WHAT TO DO:
In the material below, copy the stretch from the line that contains "Viewport: 557px width, 407px height." through the end of the material, including both ends. Leave the pictures out of your copy.

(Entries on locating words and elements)
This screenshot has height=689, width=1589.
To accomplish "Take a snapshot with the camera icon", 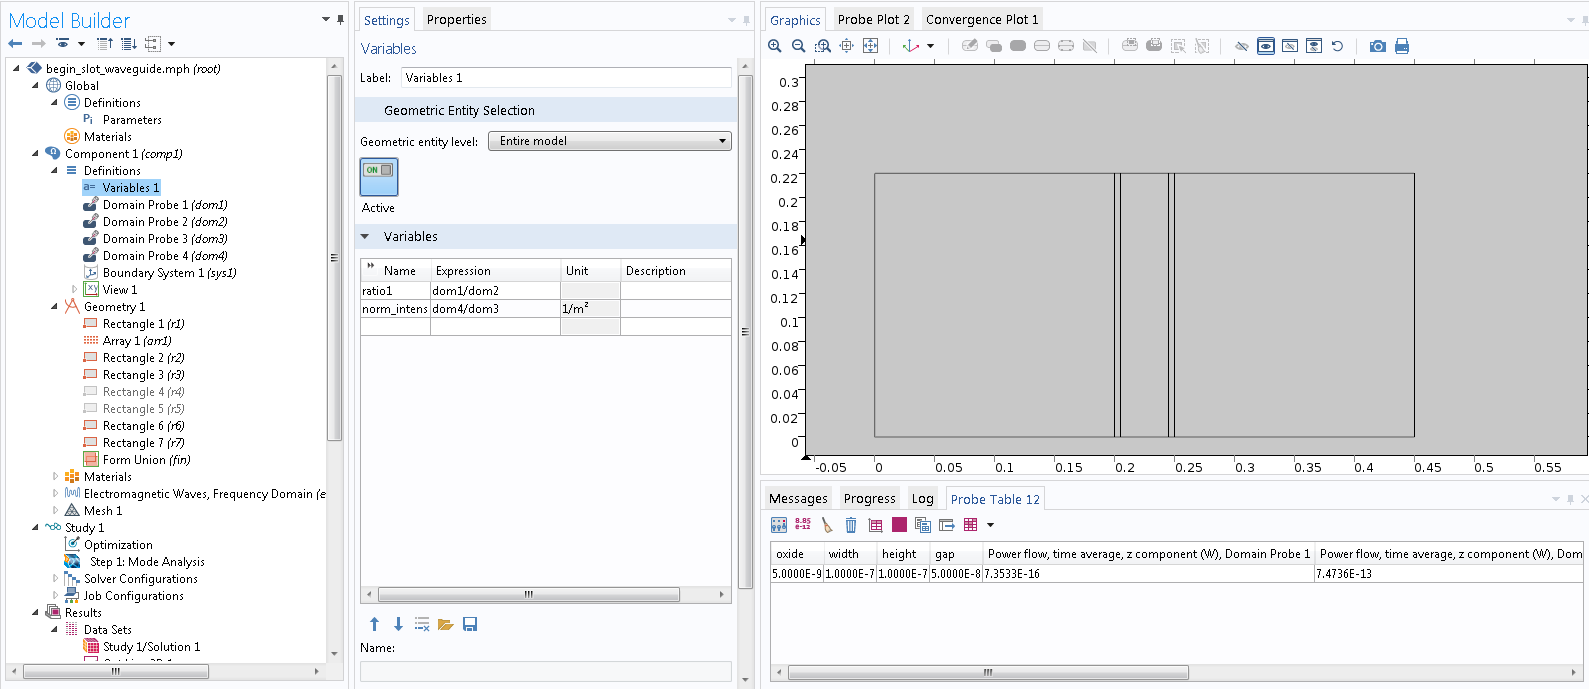I will click(1377, 46).
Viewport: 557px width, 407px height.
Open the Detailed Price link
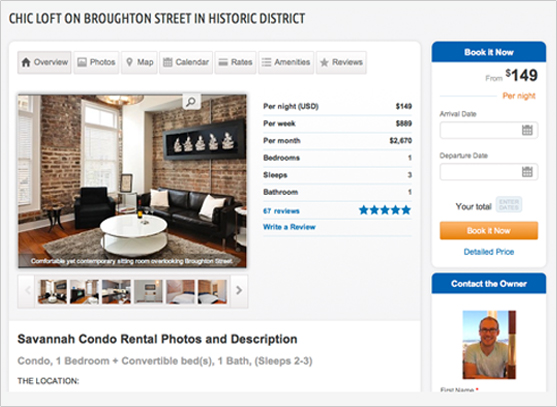(489, 252)
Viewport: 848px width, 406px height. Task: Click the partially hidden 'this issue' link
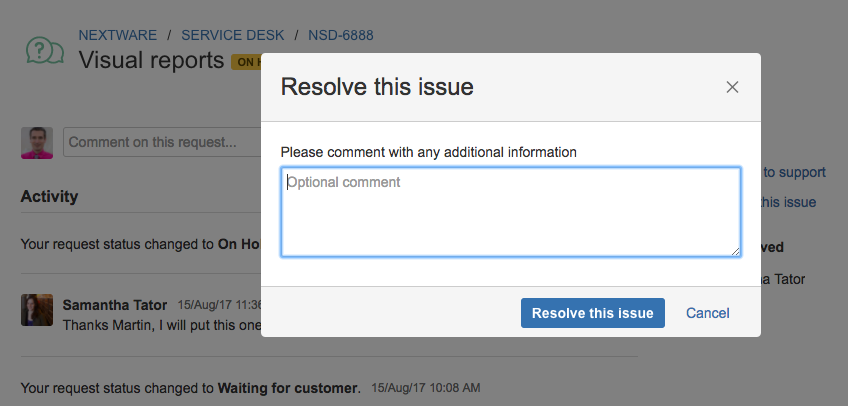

RESULT FOR THIS EXERCISE:
Viewport: 557px width, 407px height.
Open the Detailed Price link
(489, 252)
Viewport: 848px width, 406px height. Task: Click the partially hidden 'this issue' link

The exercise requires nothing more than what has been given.